Traceback (most recent call last):
File "C:\Python\lib\site-packages\joblib\externals\loky\process_executor.py", line 428, in _process_worker
r = call_item()
File "C:\Python\lib\site-packages\joblib\externals\loky\process_executor.py", line 275, in __call__
return self.fn(*self.args, **self.kwargs)
File "C:\Python\lib\site-packages\joblib\_parallel_backends.py", line 620, in __call__
return self.func(*args, **kwargs)
File "C:\Python\lib\site-packages\joblib\parallel.py", line 288, in __call__
return [func(*args, **kwargs)
File "C:\Python\lib\site-packages\joblib\parallel.py", line 288, in <listcomp>
return [func(*args, **kwargs)
File "<ipython-input-1-bf041901e974>", line 2, in a
File "C:\Python\lib\site-packages\sklearn\model_selection\__init__.py", line 23, in <module>
from ._validation import cross_val_score
File "C:\Python\lib\site-packages\sklearn\model_selection\_validation.py", line 32, in <module>
from ..metrics import check_scoring
File "C:\Python\lib\site-packages\sklearn\metrics\__init__.py", line 41, in <module>
from . import cluster
File "C:\Python\lib\site-packages\sklearn\metrics\cluster\__init__.py", line 22, in <module>
from ._unsupervised import silhouette_samples
File "C:\Python\lib\site-packages\sklearn\metrics\cluster\_unsupervised.py", line 16, in <module>
from ..pairwise import pairwise_distances_chunked
File "C:\Python\lib\site-packages\sklearn\metrics\pairwise.py", line 33, in <module>
from ._pairwise_distances_reduction import PairwiseDistancesArgKmin
ImportError: DLL load failed while importing _pairwise_distances_reduction: The specified module could not be found.
"""
The above exception was the direct cause of the following exception:
ImportError Traceback (most recent call last)
Cell In [5], line 1
----> 1 data_results = Parallel(n_jobs=4)(delayed(a)() for i in range(10))
File C:\Python\lib\site-packages\joblib\parallel.py:1098, in Parallel.__call__(self, iterable)

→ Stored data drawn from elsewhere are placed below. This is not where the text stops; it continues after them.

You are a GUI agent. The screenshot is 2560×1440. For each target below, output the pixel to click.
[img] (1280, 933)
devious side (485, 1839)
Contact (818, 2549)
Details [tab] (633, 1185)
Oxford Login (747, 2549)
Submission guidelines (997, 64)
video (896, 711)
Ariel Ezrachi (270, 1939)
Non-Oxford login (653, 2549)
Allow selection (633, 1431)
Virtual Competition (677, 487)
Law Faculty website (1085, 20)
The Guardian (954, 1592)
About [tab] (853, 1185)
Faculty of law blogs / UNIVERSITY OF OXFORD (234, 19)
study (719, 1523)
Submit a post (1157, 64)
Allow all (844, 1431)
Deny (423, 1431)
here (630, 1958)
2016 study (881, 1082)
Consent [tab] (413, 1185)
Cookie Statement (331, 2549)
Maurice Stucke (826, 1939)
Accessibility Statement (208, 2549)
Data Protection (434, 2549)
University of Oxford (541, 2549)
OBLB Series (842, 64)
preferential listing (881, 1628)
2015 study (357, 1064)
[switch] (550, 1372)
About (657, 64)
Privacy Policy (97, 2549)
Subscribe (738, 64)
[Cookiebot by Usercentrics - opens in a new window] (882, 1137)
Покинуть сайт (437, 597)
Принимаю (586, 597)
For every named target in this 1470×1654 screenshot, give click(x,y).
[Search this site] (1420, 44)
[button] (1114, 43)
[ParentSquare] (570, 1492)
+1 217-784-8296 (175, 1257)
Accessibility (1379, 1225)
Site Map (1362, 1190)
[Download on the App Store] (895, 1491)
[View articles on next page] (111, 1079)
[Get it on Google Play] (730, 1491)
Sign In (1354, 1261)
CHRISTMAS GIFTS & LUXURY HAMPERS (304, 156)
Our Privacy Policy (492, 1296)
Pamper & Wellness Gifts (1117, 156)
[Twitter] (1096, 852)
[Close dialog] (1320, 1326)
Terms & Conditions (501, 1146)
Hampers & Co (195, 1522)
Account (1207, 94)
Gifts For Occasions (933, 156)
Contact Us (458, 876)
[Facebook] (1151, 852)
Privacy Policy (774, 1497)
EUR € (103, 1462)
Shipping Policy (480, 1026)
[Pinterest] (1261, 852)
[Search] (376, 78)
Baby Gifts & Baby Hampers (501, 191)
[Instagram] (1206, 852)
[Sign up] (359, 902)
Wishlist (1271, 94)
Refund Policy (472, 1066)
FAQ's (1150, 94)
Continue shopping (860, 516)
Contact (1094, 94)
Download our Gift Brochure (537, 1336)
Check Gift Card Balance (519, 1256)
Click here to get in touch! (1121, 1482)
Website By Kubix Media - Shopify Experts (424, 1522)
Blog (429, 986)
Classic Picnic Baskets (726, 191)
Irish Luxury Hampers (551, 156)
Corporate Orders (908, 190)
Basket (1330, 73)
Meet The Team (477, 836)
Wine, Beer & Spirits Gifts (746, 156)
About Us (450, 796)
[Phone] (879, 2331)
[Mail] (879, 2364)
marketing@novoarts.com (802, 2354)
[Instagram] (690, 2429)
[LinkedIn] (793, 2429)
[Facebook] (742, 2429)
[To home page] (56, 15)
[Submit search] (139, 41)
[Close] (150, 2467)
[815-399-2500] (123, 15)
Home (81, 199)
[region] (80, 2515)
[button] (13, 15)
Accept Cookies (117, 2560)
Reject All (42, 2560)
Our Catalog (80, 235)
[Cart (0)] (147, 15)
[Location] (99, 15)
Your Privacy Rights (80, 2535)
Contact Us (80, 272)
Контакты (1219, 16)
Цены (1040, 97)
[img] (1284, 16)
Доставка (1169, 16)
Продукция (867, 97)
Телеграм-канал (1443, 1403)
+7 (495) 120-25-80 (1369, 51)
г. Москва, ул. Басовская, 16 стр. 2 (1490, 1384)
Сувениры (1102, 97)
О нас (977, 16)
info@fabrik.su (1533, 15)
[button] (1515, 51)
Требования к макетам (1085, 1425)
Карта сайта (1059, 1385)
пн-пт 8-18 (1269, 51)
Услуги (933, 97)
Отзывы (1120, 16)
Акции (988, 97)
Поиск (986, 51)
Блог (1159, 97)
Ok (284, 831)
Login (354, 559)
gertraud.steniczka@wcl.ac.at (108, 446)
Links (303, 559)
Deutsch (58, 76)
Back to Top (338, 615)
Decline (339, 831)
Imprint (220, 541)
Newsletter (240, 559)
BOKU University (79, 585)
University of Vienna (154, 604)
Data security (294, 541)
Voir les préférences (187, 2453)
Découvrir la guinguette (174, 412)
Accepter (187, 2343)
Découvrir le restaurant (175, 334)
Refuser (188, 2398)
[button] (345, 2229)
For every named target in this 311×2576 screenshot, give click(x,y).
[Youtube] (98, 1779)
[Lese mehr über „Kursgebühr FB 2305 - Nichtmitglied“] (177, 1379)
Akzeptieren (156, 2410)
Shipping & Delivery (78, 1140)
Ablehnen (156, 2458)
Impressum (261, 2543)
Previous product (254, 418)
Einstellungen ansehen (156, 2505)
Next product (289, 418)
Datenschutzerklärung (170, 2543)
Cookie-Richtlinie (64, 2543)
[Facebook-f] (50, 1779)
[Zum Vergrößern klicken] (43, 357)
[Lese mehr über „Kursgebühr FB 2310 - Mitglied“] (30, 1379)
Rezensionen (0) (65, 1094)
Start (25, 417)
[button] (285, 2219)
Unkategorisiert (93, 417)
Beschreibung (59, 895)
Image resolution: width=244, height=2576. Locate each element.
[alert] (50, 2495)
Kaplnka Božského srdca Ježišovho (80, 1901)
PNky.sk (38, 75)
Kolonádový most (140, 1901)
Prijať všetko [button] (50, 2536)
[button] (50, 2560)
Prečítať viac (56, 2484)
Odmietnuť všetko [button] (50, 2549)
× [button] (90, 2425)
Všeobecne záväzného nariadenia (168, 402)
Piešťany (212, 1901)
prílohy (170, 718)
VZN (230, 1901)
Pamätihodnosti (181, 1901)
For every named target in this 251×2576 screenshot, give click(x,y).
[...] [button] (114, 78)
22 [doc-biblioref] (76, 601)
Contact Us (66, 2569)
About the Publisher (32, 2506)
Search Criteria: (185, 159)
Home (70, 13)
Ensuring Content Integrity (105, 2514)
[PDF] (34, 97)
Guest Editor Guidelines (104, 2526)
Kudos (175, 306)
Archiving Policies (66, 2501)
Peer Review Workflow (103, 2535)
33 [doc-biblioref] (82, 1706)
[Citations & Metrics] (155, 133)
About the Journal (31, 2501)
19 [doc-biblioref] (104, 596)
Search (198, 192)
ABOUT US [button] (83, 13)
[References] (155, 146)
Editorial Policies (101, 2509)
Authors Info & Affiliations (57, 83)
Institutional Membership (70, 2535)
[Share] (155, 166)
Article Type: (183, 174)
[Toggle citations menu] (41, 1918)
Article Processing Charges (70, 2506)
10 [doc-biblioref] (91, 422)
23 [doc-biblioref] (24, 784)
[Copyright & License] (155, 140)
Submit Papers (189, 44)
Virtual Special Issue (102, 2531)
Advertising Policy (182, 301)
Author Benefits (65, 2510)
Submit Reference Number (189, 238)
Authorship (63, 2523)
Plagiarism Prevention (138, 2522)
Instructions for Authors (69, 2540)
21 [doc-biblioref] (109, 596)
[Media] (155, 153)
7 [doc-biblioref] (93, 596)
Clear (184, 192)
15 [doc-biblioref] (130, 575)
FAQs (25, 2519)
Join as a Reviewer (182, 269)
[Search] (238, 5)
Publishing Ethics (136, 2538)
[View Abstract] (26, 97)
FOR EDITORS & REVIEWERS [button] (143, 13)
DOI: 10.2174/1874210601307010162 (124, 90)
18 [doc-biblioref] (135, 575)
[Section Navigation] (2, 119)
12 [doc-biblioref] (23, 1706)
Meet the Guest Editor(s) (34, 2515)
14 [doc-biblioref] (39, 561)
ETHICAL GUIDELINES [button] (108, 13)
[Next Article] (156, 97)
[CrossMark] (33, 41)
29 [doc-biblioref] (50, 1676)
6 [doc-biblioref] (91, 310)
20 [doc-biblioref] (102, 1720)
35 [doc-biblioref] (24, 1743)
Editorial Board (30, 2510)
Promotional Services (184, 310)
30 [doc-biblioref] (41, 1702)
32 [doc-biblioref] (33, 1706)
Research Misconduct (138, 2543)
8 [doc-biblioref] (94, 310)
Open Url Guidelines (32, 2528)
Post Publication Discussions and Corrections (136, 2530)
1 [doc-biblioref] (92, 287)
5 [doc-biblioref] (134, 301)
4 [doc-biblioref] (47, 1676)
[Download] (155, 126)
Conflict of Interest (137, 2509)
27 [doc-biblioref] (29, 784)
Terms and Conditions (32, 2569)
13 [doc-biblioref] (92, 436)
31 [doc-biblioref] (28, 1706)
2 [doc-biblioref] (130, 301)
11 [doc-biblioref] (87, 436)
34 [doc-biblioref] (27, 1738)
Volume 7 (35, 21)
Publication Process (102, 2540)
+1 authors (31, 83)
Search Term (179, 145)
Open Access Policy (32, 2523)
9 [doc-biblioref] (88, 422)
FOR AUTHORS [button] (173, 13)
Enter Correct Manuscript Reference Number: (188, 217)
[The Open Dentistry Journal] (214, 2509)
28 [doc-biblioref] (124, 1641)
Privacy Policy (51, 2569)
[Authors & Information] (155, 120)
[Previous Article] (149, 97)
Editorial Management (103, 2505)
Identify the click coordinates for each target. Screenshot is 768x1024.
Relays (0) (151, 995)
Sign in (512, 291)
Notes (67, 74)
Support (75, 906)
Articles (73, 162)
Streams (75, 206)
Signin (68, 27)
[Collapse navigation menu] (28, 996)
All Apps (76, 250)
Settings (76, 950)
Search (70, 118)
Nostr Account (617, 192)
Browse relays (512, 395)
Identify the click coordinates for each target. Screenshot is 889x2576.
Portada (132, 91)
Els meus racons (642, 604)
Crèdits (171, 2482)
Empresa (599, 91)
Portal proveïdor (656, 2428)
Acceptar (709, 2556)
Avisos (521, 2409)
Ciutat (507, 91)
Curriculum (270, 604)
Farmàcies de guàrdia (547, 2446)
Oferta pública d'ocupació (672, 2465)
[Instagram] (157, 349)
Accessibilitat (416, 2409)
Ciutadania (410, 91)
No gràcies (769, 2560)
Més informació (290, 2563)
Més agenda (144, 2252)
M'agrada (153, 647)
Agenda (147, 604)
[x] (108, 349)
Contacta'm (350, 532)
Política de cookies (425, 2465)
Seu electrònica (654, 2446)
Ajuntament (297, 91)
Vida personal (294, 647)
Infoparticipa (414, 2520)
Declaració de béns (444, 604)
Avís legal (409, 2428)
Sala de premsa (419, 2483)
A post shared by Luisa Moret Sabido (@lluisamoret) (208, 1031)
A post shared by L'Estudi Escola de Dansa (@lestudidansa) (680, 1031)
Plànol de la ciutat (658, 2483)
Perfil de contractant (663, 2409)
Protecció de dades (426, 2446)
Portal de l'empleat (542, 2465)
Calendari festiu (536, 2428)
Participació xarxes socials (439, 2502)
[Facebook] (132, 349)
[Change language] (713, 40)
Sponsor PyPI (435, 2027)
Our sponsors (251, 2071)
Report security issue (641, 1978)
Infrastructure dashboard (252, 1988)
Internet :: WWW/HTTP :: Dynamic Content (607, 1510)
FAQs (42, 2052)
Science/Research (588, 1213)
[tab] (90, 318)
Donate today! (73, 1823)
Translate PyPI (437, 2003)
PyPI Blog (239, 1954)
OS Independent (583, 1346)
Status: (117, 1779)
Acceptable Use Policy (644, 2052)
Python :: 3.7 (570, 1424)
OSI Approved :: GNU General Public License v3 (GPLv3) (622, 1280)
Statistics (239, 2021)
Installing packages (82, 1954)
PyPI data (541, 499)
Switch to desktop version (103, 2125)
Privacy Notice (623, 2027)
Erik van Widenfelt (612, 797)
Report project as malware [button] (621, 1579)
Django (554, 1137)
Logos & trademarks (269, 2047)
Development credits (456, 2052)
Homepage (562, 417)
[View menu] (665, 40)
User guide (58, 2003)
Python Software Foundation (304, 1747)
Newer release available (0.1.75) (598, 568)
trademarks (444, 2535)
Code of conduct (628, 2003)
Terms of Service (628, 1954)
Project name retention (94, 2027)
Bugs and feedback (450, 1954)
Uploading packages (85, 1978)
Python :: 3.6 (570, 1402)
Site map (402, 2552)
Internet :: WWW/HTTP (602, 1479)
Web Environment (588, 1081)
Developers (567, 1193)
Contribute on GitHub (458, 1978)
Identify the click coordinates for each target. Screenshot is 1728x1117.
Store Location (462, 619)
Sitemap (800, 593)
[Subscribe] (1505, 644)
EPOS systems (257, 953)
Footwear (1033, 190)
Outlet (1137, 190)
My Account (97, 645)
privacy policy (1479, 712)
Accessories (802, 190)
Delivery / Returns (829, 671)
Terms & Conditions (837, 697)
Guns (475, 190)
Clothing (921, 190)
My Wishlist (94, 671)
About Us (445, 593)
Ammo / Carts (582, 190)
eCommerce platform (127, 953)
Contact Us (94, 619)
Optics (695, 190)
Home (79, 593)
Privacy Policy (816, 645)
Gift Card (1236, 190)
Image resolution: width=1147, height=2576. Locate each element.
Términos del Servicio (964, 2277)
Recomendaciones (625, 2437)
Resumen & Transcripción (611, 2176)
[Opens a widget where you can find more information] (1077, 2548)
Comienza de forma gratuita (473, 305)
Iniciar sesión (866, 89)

1095 self._iterating = False
1097 with self._backend.retrieval_context():
-> 1098 self.retrieve()
1099 # Make sure that we get a last message telling us we are done
1100 elapsed_time = time.time() - self._start_time
File C:\Python\lib\site-packages\joblib\parallel.py:975, in Parallel.retrieve(self)
973 try:
974 if getattr(self._backend, 'supports_timeout', False):
--> 975 self._output.extend(job.get(timeout=self.timeout))
976 else:
977 self._output.extend(job.get())
File C:\Python\lib\site-packages\joblib\_parallel_backends.py:567, in LokyBackend.wrap_future_result(future, timeout)
564 """Wrapper for Future.result to implement the same behaviour as
565 AsyncResults.get from multiprocessing."""
566 try:
--> 567 return future.result(timeout=timeout)
568 except CfTimeoutError as e:
569 raise TimeoutError from e
File C:\Python\lib\concurrent\futures\_base.py:458, in Future.result(self, timeout)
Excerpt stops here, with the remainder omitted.